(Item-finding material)
--- start ---

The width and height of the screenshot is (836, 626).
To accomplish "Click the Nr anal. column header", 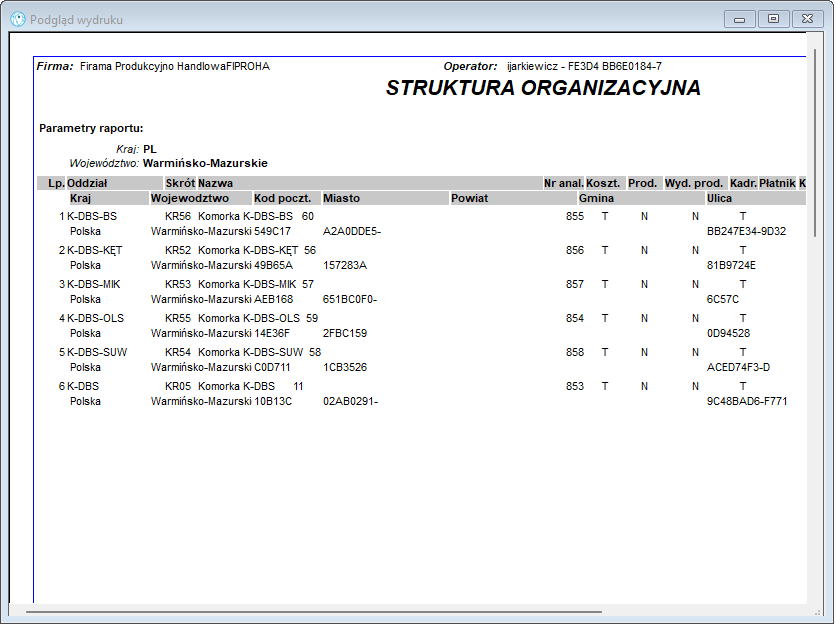I will [564, 183].
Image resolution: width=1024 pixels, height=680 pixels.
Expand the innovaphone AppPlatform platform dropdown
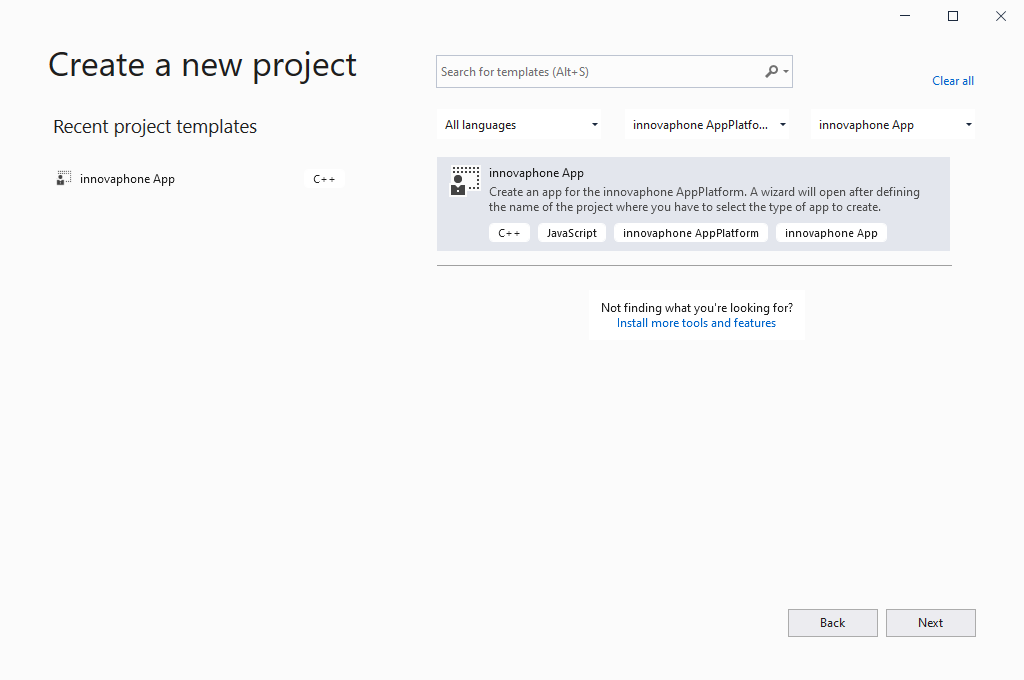click(x=708, y=125)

--- end ---

THE REQUEST: Render the material as a two-column CSV, taking everything from the line containing "Image resolution: width=1024" through the end of the material, with one row per request. Use the columns "request" and "answer", and put each value in a single quoted field with its line breaks replaced by spaces, leaving the pictures out.

ANSWER TO THIS PROBLEM:
request,answer
"Image resolution: width=1024 pixels, height=680 pixels. Expand the innovaphone AppPlatform platform dropdown","click(x=708, y=125)"